# Genie client with SD TV's



## tonyc (Jun 12, 2006)

I currently have 3 R16-300, I am will be upgrade to an HDTV next month so i called DTV to ask a few question about upgrading, they are not showing me any love with discounts even though I been a customer since 1996, but i did not push it because I have'nt got the TV yet. ok my question to you guys is they told me the SDTV in the bedrooms could be connected to the Mini genies and access the HR34 in the living room, i asked them how could i connect an SDTV to the client and they told with an coax cable, but there is only one coax port for the network cable. so I'm confused. I saw the Back of the Mini genie from pictures on soildsignal website.

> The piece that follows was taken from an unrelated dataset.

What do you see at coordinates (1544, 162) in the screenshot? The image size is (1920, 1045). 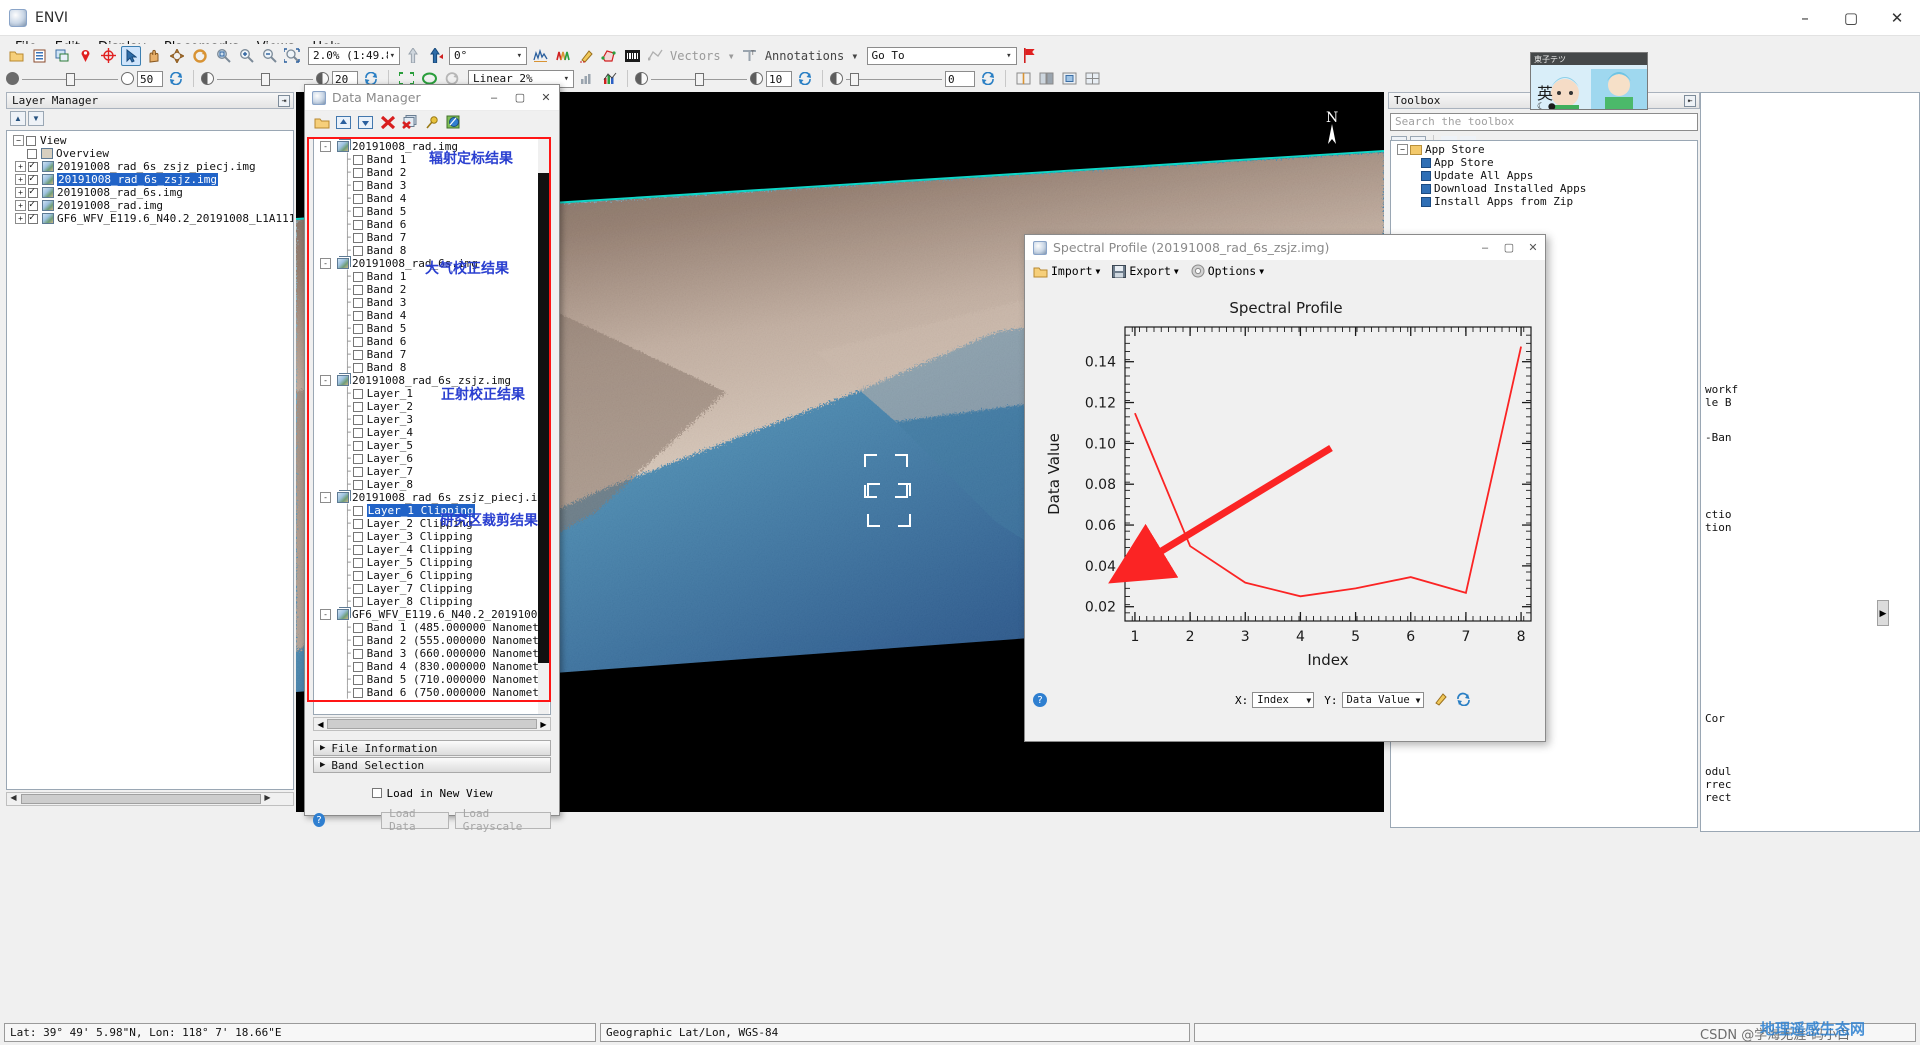 I see `toolbox-item-app-store: App Store` at bounding box center [1544, 162].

I appreciate an input on my future install.


----------



## Kevin F (May 9, 2010)

You can use the standard RCA ports to connect to an SDTV.

Also try calling the retention department, you may get a better offer from them.

Kevin


----------



## tonyc (Jun 12, 2006)

Thank you, I forgot to a ask one more thing , I have dual cable ran in my walls can they use one part of the cable or with that be a problem, support made it seem like if they had to run new cable they would charge me.


----------



## Jacob Braun (Oct 6, 2011)

Yeah you can use RCA ports with the Composite adapter for the Genie client, or that plus an RF modulator (yech!) if your TV is really old. 
They can reuse your old cables, you'll only need one going to each location thanks to the magic of SWM. They shouldn't have to run any new lines unless you're having a fourth location, and that would still be included in any installation price.


----------



## silent ronin (Aug 2, 2007)

You will need the 10 pin composite cable. The tech should have some on his van when he comes.


----------